-- Data records start --

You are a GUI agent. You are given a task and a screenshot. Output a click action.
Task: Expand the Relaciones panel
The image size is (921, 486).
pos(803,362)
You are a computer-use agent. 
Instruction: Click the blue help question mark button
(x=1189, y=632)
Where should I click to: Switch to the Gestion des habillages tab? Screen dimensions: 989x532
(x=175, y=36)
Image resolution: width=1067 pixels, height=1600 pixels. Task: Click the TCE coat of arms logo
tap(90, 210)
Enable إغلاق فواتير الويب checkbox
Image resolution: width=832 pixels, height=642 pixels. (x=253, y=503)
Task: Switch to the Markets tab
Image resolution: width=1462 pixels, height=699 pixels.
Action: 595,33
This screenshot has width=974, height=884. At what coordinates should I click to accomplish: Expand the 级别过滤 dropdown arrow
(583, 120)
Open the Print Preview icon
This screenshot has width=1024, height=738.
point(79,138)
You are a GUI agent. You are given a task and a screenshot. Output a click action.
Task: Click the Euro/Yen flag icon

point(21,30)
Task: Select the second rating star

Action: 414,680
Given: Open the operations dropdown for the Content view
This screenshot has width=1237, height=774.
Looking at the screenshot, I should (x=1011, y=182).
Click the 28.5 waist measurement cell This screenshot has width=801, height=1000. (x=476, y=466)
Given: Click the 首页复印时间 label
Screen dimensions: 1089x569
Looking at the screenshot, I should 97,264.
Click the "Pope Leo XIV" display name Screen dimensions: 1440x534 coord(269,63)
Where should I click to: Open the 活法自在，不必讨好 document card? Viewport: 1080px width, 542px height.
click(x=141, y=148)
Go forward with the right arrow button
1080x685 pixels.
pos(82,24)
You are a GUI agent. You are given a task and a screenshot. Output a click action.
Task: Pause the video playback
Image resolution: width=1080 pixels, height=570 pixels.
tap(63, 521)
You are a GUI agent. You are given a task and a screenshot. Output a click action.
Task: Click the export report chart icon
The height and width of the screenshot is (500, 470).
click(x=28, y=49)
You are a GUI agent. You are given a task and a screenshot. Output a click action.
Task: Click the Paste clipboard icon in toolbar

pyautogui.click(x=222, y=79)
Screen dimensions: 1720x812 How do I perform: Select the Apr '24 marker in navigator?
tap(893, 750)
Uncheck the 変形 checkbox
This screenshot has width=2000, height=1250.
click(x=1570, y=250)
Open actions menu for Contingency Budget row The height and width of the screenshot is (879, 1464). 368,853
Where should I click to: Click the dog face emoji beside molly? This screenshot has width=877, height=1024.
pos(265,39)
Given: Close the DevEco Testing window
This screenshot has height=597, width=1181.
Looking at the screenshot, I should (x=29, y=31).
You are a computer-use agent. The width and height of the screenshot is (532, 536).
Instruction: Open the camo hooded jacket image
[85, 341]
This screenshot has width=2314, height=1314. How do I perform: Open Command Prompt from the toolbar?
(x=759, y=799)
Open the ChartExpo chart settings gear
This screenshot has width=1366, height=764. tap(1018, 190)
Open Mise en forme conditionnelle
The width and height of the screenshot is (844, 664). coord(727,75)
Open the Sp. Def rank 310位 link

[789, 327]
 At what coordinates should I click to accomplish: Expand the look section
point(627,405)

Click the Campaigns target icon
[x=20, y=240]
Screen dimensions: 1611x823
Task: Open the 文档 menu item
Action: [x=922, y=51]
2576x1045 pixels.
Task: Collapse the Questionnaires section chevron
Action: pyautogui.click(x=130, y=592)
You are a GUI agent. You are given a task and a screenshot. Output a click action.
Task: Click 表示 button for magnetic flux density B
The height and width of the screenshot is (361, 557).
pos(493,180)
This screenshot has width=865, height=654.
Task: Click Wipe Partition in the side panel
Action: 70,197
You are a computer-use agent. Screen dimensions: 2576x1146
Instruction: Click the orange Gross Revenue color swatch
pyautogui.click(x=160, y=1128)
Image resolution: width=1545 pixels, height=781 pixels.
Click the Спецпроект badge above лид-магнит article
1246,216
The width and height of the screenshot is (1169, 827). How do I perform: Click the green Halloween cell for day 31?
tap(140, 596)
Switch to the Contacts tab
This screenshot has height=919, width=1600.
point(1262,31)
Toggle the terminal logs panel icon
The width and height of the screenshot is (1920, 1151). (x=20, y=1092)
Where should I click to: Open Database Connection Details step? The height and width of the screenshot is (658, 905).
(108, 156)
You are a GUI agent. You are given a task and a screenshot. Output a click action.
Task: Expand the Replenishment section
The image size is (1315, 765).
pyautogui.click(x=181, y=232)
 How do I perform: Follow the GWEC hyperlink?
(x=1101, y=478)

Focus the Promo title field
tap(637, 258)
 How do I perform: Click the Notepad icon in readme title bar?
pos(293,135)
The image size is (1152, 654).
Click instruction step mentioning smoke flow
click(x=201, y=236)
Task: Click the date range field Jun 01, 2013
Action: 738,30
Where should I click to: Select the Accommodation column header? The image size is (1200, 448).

-- Data records end --

Goal | Reproduce the data above, replacing every "GUI agent" with "screen agent" and leaving everything else untouched.

Problem solution |
You are a screen agent. You are given a task and a screenshot. Output a click action.
Task: Expand the Relaciones panel
The image size is (921, 486).
pos(803,362)
You are a computer-use agent. 
Instruction: Click the blue help question mark button
(x=1189, y=632)
Where should I click to: Switch to the Gestion des habillages tab? Screen dimensions: 989x532
(x=175, y=36)
Image resolution: width=1067 pixels, height=1600 pixels. Task: Click the TCE coat of arms logo
tap(90, 210)
Enable إغلاق فواتير الويب checkbox
Image resolution: width=832 pixels, height=642 pixels. (x=253, y=503)
Task: Switch to the Markets tab
Image resolution: width=1462 pixels, height=699 pixels.
Action: 595,33
This screenshot has width=974, height=884. At what coordinates should I click to accomplish: Expand the 级别过滤 dropdown arrow
(583, 120)
Open the Print Preview icon
This screenshot has width=1024, height=738.
point(79,138)
You are a screen agent. You are given a task and a screenshot. Output a click action.
Task: Click the Euro/Yen flag icon

point(21,30)
Task: Select the second rating star

Action: 414,680
Given: Open the operations dropdown for the Content view
This screenshot has width=1237, height=774.
Looking at the screenshot, I should (x=1011, y=182).
Click the 28.5 waist measurement cell This screenshot has width=801, height=1000. (x=476, y=466)
Given: Click the 首页复印时间 label
Screen dimensions: 1089x569
Looking at the screenshot, I should 97,264.
Click the "Pope Leo XIV" display name Screen dimensions: 1440x534 coord(269,63)
Where should I click to: Open the 活法自在，不必讨好 document card? Viewport: 1080px width, 542px height.
click(x=141, y=148)
Go forward with the right arrow button
1080x685 pixels.
pos(82,24)
You are a screen agent. You are given a task and a screenshot. Output a click action.
Task: Pause the video playback
Image resolution: width=1080 pixels, height=570 pixels.
tap(63, 521)
You are a screen agent. You are given a task and a screenshot. Output a click action.
Task: Click the export report chart icon
The height and width of the screenshot is (500, 470).
click(x=28, y=49)
You are a screen agent. You are given a task and a screenshot. Output a click action.
Task: Click the Paste clipboard icon in toolbar

pyautogui.click(x=222, y=79)
Screen dimensions: 1720x812 How do I perform: Select the Apr '24 marker in navigator?
tap(893, 750)
Uncheck the 変形 checkbox
This screenshot has width=2000, height=1250.
click(x=1570, y=250)
Open actions menu for Contingency Budget row The height and width of the screenshot is (879, 1464). 368,853
Where should I click to: Click the dog face emoji beside molly? This screenshot has width=877, height=1024.
pos(265,39)
Given: Close the DevEco Testing window
This screenshot has height=597, width=1181.
Looking at the screenshot, I should (x=29, y=31).
You are a computer-use agent. The width and height of the screenshot is (532, 536).
Instruction: Open the camo hooded jacket image
[85, 341]
This screenshot has width=2314, height=1314. How do I perform: Open Command Prompt from the toolbar?
(x=759, y=799)
Open the ChartExpo chart settings gear
This screenshot has width=1366, height=764. tap(1018, 190)
Open Mise en forme conditionnelle
The width and height of the screenshot is (844, 664). coord(727,75)
Open the Sp. Def rank 310位 link

[789, 327]
 At what coordinates should I click to accomplish: Expand the look section
point(627,405)

Click the Campaigns target icon
[x=20, y=240]
Screen dimensions: 1611x823
Task: Open the 文档 menu item
Action: [x=922, y=51]
2576x1045 pixels.
Task: Collapse the Questionnaires section chevron
Action: pyautogui.click(x=130, y=592)
You are a screen agent. You are given a task and a screenshot. Output a click action.
Task: Click 表示 button for magnetic flux density B
The height and width of the screenshot is (361, 557).
pos(493,180)
This screenshot has width=865, height=654.
Task: Click Wipe Partition in the side panel
Action: 70,197
You are a computer-use agent. Screen dimensions: 2576x1146
Instruction: Click the orange Gross Revenue color swatch
pyautogui.click(x=160, y=1128)
Image resolution: width=1545 pixels, height=781 pixels.
Click the Спецпроект badge above лид-магнит article
1246,216
The width and height of the screenshot is (1169, 827). How do I perform: Click the green Halloween cell for day 31?
tap(140, 596)
Switch to the Contacts tab
This screenshot has height=919, width=1600.
point(1262,31)
Toggle the terminal logs panel icon
The width and height of the screenshot is (1920, 1151). (x=20, y=1092)
Where should I click to: Open Database Connection Details step? The height and width of the screenshot is (658, 905).
(108, 156)
You are a screen agent. You are given a task and a screenshot. Output a click action.
Task: Expand the Replenishment section
The image size is (1315, 765).
pyautogui.click(x=181, y=232)
 How do I perform: Follow the GWEC hyperlink?
(x=1101, y=478)

Focus the Promo title field
tap(637, 258)
 How do I perform: Click the Notepad icon in readme title bar?
pos(293,135)
The image size is (1152, 654).
Click instruction step mentioning smoke flow
click(x=201, y=236)
Task: Click the date range field Jun 01, 2013
Action: 738,30
Where should I click to: Select the Accommodation column header? The image size is (1200, 448).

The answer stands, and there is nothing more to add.